Parsons, Mikeal C., and Michael W. Martin

Titel/Untertitel:

Ancient Rhetoric and the New Testament. The Influence of Elementary Greek Composition.

Verlag:

Waco: Baylor University Press 2018. 362 S. Geb. US$ 39,95. ISBN 978-1-48130-980-6.

Rezensent:

Thomas Schmeller

Das Buch ist die Frucht einer Kooperation zwischen Mikeal C. Parsons, der an der Baylor University fast 20 Jahre lang Doktoran-dense-minare über Rhetorik geleitet hat, und Michael W. Martin, der in einem dieser Seminare zur Rhetorik fand.

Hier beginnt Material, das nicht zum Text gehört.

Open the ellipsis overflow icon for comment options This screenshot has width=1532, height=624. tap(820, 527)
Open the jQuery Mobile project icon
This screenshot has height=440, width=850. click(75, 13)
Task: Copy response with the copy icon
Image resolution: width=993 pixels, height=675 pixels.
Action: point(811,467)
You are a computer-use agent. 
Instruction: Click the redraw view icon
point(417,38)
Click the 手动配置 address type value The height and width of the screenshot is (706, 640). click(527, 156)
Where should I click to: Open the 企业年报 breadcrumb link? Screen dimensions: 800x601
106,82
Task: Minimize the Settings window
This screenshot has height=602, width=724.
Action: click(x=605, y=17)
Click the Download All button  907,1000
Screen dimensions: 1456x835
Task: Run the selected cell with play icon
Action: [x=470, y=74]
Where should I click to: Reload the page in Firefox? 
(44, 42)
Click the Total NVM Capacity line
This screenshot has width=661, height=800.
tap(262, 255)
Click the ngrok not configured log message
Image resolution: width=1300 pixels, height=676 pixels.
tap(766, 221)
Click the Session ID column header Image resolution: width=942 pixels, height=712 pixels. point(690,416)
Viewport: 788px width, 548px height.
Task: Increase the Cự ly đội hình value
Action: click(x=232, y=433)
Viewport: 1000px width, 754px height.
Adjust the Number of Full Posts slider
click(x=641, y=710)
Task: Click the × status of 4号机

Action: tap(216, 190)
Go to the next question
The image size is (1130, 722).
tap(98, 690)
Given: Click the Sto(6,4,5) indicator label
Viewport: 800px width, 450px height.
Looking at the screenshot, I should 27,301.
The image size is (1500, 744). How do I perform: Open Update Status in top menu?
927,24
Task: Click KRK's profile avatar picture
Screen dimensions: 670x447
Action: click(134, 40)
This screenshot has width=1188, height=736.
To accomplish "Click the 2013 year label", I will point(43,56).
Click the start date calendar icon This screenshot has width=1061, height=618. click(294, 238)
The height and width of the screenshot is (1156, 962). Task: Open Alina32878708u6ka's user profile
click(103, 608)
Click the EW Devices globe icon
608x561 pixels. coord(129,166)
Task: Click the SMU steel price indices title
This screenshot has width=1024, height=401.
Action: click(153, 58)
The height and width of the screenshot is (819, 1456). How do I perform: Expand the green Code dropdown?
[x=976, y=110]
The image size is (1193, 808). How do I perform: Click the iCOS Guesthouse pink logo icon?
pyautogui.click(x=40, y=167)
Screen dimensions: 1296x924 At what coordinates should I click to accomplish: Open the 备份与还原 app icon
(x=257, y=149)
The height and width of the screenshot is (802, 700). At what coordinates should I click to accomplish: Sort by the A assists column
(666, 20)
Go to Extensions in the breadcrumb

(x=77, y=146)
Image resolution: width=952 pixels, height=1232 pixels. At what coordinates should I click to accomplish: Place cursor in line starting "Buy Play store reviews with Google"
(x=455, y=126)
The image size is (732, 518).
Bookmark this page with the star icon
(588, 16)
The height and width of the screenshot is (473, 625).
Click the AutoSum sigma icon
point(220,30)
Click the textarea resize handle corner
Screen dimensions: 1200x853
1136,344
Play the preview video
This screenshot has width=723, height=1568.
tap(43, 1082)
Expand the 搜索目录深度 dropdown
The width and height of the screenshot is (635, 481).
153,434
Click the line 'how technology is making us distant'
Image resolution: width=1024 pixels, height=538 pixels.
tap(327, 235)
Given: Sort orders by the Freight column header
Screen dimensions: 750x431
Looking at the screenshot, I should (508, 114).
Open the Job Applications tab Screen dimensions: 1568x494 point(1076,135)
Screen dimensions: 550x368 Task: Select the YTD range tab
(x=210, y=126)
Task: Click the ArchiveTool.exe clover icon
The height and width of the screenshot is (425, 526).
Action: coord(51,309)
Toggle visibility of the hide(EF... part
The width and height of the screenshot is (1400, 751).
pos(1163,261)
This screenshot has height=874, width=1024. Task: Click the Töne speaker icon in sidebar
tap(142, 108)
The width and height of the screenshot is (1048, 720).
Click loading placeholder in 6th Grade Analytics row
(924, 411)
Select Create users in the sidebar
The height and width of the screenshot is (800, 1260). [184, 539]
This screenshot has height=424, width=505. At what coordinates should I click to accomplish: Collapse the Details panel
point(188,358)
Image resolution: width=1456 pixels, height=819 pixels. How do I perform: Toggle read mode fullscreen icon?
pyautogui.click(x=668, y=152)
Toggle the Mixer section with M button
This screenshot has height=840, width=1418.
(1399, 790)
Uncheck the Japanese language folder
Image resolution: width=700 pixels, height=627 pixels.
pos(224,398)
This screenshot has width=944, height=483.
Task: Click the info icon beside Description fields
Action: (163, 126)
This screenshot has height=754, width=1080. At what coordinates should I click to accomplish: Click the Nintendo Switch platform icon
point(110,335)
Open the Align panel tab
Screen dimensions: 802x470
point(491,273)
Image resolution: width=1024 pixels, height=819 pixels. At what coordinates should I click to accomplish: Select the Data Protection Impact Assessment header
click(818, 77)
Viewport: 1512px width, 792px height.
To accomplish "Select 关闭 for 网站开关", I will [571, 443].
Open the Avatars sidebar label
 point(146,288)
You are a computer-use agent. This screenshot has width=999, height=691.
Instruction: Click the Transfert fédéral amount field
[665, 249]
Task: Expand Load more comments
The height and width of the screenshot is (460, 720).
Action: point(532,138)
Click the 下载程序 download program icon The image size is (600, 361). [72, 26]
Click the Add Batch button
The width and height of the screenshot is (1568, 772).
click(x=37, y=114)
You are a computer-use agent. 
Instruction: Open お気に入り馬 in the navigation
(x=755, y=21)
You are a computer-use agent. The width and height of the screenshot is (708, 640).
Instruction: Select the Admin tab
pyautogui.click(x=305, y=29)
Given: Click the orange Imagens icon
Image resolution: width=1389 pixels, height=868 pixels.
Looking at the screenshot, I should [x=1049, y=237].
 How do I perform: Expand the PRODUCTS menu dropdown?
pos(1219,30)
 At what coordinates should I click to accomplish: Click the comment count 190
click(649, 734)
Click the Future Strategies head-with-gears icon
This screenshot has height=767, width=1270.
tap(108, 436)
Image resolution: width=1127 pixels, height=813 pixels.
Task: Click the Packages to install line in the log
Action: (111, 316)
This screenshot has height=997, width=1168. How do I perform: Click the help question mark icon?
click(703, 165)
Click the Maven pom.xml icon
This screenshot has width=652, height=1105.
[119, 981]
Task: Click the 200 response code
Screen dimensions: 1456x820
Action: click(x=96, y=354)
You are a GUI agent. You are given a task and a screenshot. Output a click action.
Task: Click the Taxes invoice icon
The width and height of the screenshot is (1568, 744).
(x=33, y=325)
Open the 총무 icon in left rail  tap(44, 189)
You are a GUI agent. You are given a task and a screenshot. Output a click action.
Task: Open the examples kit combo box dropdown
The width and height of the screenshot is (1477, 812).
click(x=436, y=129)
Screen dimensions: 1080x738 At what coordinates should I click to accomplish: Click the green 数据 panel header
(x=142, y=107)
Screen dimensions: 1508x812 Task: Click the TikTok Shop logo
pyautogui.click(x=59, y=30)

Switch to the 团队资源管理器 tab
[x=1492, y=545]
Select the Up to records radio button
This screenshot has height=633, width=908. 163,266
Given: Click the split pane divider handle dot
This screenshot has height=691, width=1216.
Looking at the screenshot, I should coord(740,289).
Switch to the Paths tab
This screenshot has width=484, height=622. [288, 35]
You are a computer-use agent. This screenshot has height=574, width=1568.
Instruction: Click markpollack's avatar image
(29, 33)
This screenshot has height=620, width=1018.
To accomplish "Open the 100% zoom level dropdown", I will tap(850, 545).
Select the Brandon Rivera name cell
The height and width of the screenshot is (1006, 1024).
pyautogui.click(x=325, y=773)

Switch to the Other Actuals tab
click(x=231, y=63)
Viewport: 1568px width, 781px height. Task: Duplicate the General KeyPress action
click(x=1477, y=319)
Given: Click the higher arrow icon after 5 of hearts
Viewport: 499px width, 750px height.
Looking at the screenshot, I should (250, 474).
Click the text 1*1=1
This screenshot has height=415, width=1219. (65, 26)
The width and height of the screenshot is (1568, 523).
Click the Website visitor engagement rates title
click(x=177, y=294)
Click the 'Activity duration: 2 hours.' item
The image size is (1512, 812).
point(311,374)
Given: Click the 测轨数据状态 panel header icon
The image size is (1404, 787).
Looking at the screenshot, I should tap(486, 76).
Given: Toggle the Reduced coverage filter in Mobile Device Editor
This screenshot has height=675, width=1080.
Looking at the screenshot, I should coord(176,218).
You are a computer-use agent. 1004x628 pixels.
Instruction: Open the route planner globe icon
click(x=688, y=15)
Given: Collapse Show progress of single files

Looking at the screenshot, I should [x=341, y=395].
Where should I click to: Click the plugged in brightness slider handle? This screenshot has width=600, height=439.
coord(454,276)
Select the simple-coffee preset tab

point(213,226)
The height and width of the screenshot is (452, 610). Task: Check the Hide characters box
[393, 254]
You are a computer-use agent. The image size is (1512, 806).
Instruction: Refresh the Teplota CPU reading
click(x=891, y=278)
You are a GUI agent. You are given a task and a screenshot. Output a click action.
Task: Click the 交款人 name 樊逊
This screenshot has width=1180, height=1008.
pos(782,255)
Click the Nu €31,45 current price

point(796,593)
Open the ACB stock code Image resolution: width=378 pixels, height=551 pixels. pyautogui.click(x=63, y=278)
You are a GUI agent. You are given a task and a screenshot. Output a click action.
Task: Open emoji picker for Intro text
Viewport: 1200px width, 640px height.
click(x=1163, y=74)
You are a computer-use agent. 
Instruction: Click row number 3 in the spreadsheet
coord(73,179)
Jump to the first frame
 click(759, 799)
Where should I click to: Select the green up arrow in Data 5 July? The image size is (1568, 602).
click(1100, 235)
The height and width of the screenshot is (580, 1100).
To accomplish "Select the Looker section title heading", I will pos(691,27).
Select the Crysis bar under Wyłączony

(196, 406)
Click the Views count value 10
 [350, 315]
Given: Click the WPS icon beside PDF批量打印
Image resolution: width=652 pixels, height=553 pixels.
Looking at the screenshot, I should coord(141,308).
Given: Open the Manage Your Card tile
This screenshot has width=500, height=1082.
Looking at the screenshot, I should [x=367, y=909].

Das Ziel der beiden Forscher ist: »to show the pervasiveness of the progymnastic forms as building blocks of ancient Mediterranean literature, the New Testament included, and to illustrate the usefulness of progymnas-tic theory for the interpretation of those forms« (275).
In einer Einleitung (1–15) wird zunächst beschrieben, welchen Platz die Progymnasmata im Rahmen der rhetorischen Ausbildung einnahmen: Sie stellten das Bindeglied zwischen dem Unterricht beim grammaticus und beim Rhetor dar und sind damit weder der zweiten noch der dritten Phase der Schulbildung exklusiv zuzuordnen. Solche Übungen wurden in Handbüchern verschriftlicht, von denen immerhin vier erhalten sind, nämlich die Handbücher von Theon (ca. 50–100 n. Chr.), Ps-Hermogenes (3./4. Jh. n. Chr.), Aphthonius (4. Jh. n. Chr.) und Nicolaus (5. Jh. n. Chr.).
Der Aufbau des Hauptteils (17–274) orientiert sich an der Abfolge der Progymnasmata im Handbuch Theons. Von den zehn Übungen bei Theon werden von P./M. sieben für eine detaillierte Be­handlung ausgewählt: Chreia, »fable« (zu Deutsch also Fabel, was allerdings ein Missverständnis nahelegt, vgl. u.), Erzählung, Ek­phrasis, Figurenrede, Enkomium und Synkrisis. Die Behandlung erfolgt in jedem Fall nach einem gleichbleibenden Schema: 1. Theorie, 2. Beispiele aus der antiken Literatur, 3. Beispiele aus dem Neuen Testament, ggf. 4. Abschluss.
Ich wähle als Beispiele für die von P./M. besprochenen Progymnasmata die zwei aus, die mir für das Neue Testament am relevantesten erscheinen: Chreia (17–44) und »fable« (45–70). Zur Theorie der Chreia zitieren P./M. Theon, der diese Form definiert als »a brief saying or action making a point, attributed to some specified person or something corresponding to a person« (Prog. 96, P./M., 18). Die Einleitung dieser Definition deutet schon an, dass man drei Arten von Chreiai unterscheiden kann, nämlich Wort-, Handlungs- und gemischte Chreiai, für die P./M. jeweils Beispiele anführen (in deren Mittelpunkt oft Diogenes steht). So weit ist das nicht neu. Weniger bekannt dürfte aber sein, wie die Chreia zur Übung verwendet wird. Nach Theon gibt es acht verschiedene Übungen, die anhand von Chreiai durchgeführt werden: »restatement, grammatical inflection, comment, and contradiction, and we expand and compress the chreia, and in addition (at a later stage in study) we refute and confirm« (Prog. 101, P./M., 21). Aus den Beispielen, die Theon für die Erweiterung und die Verkürzung einer Chreia an­führt, folgern P./M., dass die in der neutestamentlichen Exegese verbreitete Überzeugung von einem Ausbau von (ursprünglichen) Wort- zu (sekundären) Handlungschrien nicht gesichert ist: Ebenso wie eine solche Erweiterung sei auch die Verkürzung von Handlungs- zu Wortchrien möglich (21). Auch für das synoptische Problem ist diese Einsicht, P./M. zufolge, relevant. Die Mt-Parallele (19,13–15) zu Mk 10,13–16 (die Chreia mit »Lasst die Kinder zu mir kommen«) ist deutlich kürzer – das sei ebenso als Kürzung durch Mt wie als Erweiterung durch Mk zu erklären, stütze also nicht die Zwei-Quellen-Theorie (31).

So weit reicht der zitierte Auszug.